It may well be wondered whether, with all this tremendous volume of business constantly passing through the courts, the relations between dealers and courts have been above reproach. Evidently one should here speak with the greatest of care. To the credit of the judges now sitting in the Fourth and Fifth Districts let it be said that while accusations of unfairness are not lacking, those best in a position to know and whose judgment is worth most, speak in terms of praise of their efforts to prevent legal abuses from creeping into their courts. But as regards the Second District Court, in which the enormous business of the Strombergs and Charles Ludwin has been principally carried on, it is openly asserted that it is practically impossible to win a case against a dealer in this court. I present this allegation for what it may be worth. Moreover, the other justices, even if they be given full credit for the most upright intentions, cannot, in my opinion, be wholly freed from blame. The pressure of business is given as an excuse for not entering fully into these cases. Which is more important, simply to expedite business, or to do justice? Where two litigants are as unequal in every way as the instalment dealer and his ordinary debtor, certainly in the interests of substantial justice it is necessary that the defendant be given all possible opportunity to present his case. And where no defendant appears, in which case there is a strong presumption that he has received no summons, and where, moreover, it is perfectly known to the court that the plaintiff makes a business of bringing suits for

illegal purposes, a judge can scarcely be said to do his full duty unless he takes all precaution to give the defendant every possible chance, and unless he require the plaintiff to furnish the most convincing proof of guilt before pronouncing the judgment. Certainly no man acquainted with the practice of the municipal courts and their perfunctory manner of hurrying over instalment suits can maintain that this requirement is complied with even passably well.
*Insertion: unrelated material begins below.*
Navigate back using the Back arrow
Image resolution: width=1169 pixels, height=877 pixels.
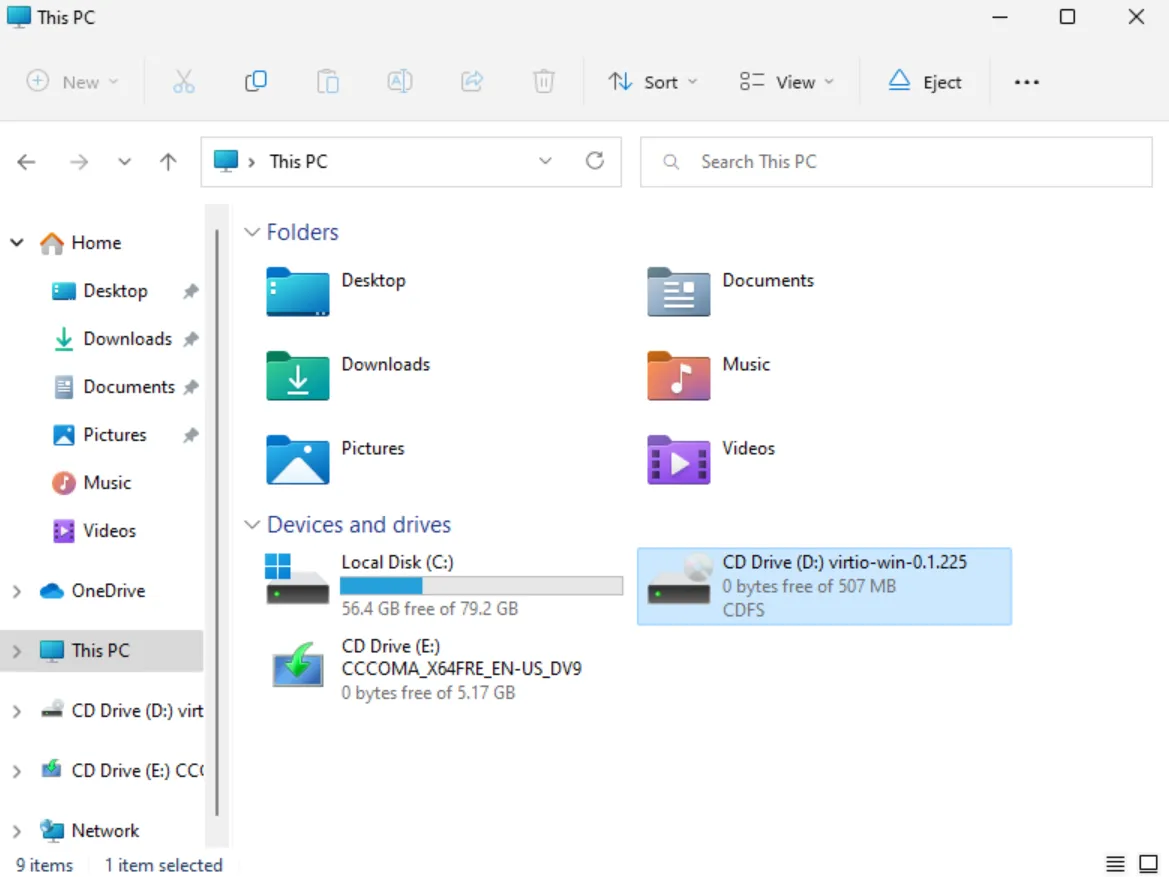point(26,161)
In the preceding paragraphs I have tried to point out the following facts regarding the "fake" instalment business: It is carried on by a small class of men who stand low in the scale of social, educational and moral development. They handle chiefly shoddy and worthless goods, the sale of which they force by every dishonorable artifice known to trade. Thus the business is wholly bad, even from the economic standpoint. In addition to this injury, grave enough in itself, the dealers have systematically cultivated the prosecution of a large number of suits, in order to get cash on instalment contracts. In carrying out this purpose they have flagrantly misused the machinery and the processes of law, committing daily perjury, buying marshals, corrupting courts. As a result they are breeding hatred for law among a class of people who especially need respect for law, but who are compelled to look upon it as made for the oppression rather than for the defense of the poor and weak. The corruption of "fake" methods to an increasing extent taints the low-grade business until it is becoming hard to tell where one leaves off and the other begins, and the ordinary observer lumps all the business together as ill-concealed robbery, and all the dealers as virtual highwaymen, an attitude which does the gravest injustice to all the high grade dealers and to most of the low grade ones.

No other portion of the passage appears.